● What to produce: The answer is all of the data, repeated exactly.

● Given entries:
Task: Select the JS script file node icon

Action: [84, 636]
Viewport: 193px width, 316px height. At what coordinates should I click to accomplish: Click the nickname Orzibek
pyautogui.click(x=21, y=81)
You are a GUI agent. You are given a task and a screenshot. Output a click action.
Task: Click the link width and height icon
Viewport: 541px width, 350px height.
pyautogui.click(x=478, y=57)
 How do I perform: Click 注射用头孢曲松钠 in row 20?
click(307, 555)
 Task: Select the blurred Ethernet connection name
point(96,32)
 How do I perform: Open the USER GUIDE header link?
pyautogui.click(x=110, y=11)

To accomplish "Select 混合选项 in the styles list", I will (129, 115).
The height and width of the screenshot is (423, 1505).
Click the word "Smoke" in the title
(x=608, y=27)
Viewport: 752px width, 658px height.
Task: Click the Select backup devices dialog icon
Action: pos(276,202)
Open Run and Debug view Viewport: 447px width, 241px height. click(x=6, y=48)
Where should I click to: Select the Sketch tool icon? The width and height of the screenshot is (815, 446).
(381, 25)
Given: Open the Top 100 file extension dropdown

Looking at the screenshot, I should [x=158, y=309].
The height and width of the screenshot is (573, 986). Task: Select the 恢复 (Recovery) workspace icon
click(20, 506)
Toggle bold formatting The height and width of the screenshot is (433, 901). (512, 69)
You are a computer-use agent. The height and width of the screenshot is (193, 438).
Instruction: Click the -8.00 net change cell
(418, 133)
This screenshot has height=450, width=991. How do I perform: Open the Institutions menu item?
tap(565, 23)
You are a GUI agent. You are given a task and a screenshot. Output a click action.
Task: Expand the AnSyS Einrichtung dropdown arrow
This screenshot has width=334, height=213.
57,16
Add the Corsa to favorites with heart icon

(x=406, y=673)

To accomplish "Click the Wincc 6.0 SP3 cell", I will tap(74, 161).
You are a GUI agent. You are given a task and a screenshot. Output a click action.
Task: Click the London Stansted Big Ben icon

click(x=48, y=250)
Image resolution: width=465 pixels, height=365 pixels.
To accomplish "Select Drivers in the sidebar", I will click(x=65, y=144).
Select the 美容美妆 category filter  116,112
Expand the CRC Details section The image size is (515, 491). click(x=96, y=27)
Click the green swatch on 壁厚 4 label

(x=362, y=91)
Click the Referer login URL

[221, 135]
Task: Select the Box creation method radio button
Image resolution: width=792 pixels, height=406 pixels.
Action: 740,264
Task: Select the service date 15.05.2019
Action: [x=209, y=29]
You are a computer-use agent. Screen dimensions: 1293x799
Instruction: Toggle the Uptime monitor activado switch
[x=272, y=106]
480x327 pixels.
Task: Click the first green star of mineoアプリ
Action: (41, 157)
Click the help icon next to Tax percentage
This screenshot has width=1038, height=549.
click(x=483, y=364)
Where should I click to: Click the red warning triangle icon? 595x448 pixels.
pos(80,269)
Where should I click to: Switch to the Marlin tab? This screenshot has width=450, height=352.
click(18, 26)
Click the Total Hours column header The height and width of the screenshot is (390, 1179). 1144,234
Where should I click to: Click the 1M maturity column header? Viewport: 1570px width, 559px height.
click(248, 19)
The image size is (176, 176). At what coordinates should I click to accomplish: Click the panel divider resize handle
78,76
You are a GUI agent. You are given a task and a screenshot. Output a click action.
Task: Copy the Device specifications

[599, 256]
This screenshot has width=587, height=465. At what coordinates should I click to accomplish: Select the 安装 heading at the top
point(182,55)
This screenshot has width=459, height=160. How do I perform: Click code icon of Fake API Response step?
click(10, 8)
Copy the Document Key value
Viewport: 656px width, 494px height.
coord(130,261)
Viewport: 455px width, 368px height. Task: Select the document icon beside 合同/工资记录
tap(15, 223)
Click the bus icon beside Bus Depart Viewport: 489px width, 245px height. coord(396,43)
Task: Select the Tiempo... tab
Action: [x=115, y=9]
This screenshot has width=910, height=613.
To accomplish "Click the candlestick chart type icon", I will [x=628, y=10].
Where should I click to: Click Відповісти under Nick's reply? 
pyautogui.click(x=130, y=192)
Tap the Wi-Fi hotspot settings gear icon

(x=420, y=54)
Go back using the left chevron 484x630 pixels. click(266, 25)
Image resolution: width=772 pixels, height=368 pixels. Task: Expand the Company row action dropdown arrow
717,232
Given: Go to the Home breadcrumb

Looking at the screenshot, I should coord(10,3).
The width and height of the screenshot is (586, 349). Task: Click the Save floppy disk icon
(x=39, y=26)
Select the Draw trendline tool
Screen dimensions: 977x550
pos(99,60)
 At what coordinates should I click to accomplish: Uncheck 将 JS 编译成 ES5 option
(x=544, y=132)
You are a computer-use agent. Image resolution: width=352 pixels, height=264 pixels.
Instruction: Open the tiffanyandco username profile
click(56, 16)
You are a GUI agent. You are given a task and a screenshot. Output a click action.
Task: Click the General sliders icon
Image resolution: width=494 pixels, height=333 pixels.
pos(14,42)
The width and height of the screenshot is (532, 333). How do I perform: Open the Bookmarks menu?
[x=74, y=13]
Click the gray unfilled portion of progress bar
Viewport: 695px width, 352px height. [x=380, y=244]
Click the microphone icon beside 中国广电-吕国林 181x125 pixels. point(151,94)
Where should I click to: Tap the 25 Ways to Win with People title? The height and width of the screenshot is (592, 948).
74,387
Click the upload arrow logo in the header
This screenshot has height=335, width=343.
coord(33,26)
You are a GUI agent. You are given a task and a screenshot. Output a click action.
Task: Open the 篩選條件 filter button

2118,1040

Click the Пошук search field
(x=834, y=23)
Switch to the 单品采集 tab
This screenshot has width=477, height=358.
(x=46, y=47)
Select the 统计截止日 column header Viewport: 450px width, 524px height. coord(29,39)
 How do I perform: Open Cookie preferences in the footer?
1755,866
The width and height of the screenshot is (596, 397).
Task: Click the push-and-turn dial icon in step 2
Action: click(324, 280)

● Written response:
Task: Select the JS script file node icon

Action: [84, 636]
Viewport: 193px width, 316px height. At what coordinates should I click to accomplish: Click the nickname Orzibek
pyautogui.click(x=21, y=81)
You are a GUI agent. You are given a task and a screenshot. Output a click action.
Task: Click the link width and height icon
Viewport: 541px width, 350px height.
pyautogui.click(x=478, y=57)
 How do I perform: Click 注射用头孢曲松钠 in row 20?
click(307, 555)
 Task: Select the blurred Ethernet connection name
point(96,32)
 How do I perform: Open the USER GUIDE header link?
pyautogui.click(x=110, y=11)

To accomplish "Select 混合选项 in the styles list", I will (129, 115).
The height and width of the screenshot is (423, 1505).
Click the word "Smoke" in the title
(x=608, y=27)
Viewport: 752px width, 658px height.
Task: Click the Select backup devices dialog icon
Action: pos(276,202)
Open Run and Debug view Viewport: 447px width, 241px height. click(x=6, y=48)
Where should I click to: Select the Sketch tool icon? The width and height of the screenshot is (815, 446).
(381, 25)
Given: Open the Top 100 file extension dropdown

Looking at the screenshot, I should [x=158, y=309].
The height and width of the screenshot is (573, 986). Task: Select the 恢复 (Recovery) workspace icon
click(20, 506)
Toggle bold formatting The height and width of the screenshot is (433, 901). (512, 69)
You are a computer-use agent. The height and width of the screenshot is (193, 438).
Instruction: Click the -8.00 net change cell
(418, 133)
This screenshot has height=450, width=991. How do I perform: Open the Institutions menu item?
tap(565, 23)
You are a GUI agent. You are given a task and a screenshot. Output a click action.
Task: Expand the AnSyS Einrichtung dropdown arrow
This screenshot has width=334, height=213.
57,16
Add the Corsa to favorites with heart icon

(x=406, y=673)

To accomplish "Click the Wincc 6.0 SP3 cell", I will tap(74, 161).
You are a GUI agent. You are given a task and a screenshot. Output a click action.
Task: Click the London Stansted Big Ben icon

click(x=48, y=250)
Image resolution: width=465 pixels, height=365 pixels.
To accomplish "Select Drivers in the sidebar", I will click(x=65, y=144).
Select the 美容美妆 category filter  116,112
Expand the CRC Details section The image size is (515, 491). click(x=96, y=27)
Click the green swatch on 壁厚 4 label

(x=362, y=91)
Click the Referer login URL

[221, 135]
Task: Select the Box creation method radio button
Image resolution: width=792 pixels, height=406 pixels.
Action: 740,264
Task: Select the service date 15.05.2019
Action: [x=209, y=29]
You are a computer-use agent. Screen dimensions: 1293x799
Instruction: Toggle the Uptime monitor activado switch
[x=272, y=106]
480x327 pixels.
Task: Click the first green star of mineoアプリ
Action: (41, 157)
Click the help icon next to Tax percentage
This screenshot has width=1038, height=549.
click(x=483, y=364)
Where should I click to: Click the red warning triangle icon? 595x448 pixels.
pos(80,269)
Where should I click to: Switch to the Marlin tab? This screenshot has width=450, height=352.
click(18, 26)
Click the Total Hours column header The height and width of the screenshot is (390, 1179). 1144,234
Where should I click to: Click the 1M maturity column header? Viewport: 1570px width, 559px height.
click(248, 19)
The image size is (176, 176). At what coordinates should I click to accomplish: Click the panel divider resize handle
78,76
You are a GUI agent. You are given a task and a screenshot. Output a click action.
Task: Copy the Device specifications

[599, 256]
This screenshot has width=587, height=465. At what coordinates should I click to accomplish: Select the 安装 heading at the top
point(182,55)
This screenshot has width=459, height=160. How do I perform: Click code icon of Fake API Response step?
click(10, 8)
Copy the Document Key value
Viewport: 656px width, 494px height.
coord(130,261)
Viewport: 455px width, 368px height. Task: Select the document icon beside 合同/工资记录
tap(15, 223)
Click the bus icon beside Bus Depart Viewport: 489px width, 245px height. coord(396,43)
Task: Select the Tiempo... tab
Action: [x=115, y=9]
This screenshot has width=910, height=613.
To accomplish "Click the candlestick chart type icon", I will [x=628, y=10].
Where should I click to: Click Відповісти under Nick's reply? 
pyautogui.click(x=130, y=192)
Tap the Wi-Fi hotspot settings gear icon

(x=420, y=54)
Go back using the left chevron 484x630 pixels. click(266, 25)
Image resolution: width=772 pixels, height=368 pixels. Task: Expand the Company row action dropdown arrow
717,232
Given: Go to the Home breadcrumb

Looking at the screenshot, I should coord(10,3).
The width and height of the screenshot is (586, 349). Task: Click the Save floppy disk icon
(x=39, y=26)
Select the Draw trendline tool
Screen dimensions: 977x550
pos(99,60)
 At what coordinates should I click to accomplish: Uncheck 将 JS 编译成 ES5 option
(x=544, y=132)
You are a computer-use agent. Image resolution: width=352 pixels, height=264 pixels.
Instruction: Open the tiffanyandco username profile
click(56, 16)
You are a GUI agent. You are given a task and a screenshot. Output a click action.
Task: Click the General sliders icon
Image resolution: width=494 pixels, height=333 pixels.
pos(14,42)
The width and height of the screenshot is (532, 333). How do I perform: Open the Bookmarks menu?
[x=74, y=13]
Click the gray unfilled portion of progress bar
Viewport: 695px width, 352px height. [x=380, y=244]
Click the microphone icon beside 中国广电-吕国林 181x125 pixels. point(151,94)
Where should I click to: Tap the 25 Ways to Win with People title? The height and width of the screenshot is (592, 948).
74,387
Click the upload arrow logo in the header
This screenshot has height=335, width=343.
coord(33,26)
You are a GUI agent. You are given a task and a screenshot. Output a click action.
Task: Open the 篩選條件 filter button

2118,1040

Click the Пошук search field
(x=834, y=23)
Switch to the 单品采集 tab
This screenshot has width=477, height=358.
(x=46, y=47)
Select the 统计截止日 column header Viewport: 450px width, 524px height. coord(29,39)
 How do I perform: Open Cookie preferences in the footer?
1755,866
The width and height of the screenshot is (596, 397).
Task: Click the push-and-turn dial icon in step 2
Action: click(324, 280)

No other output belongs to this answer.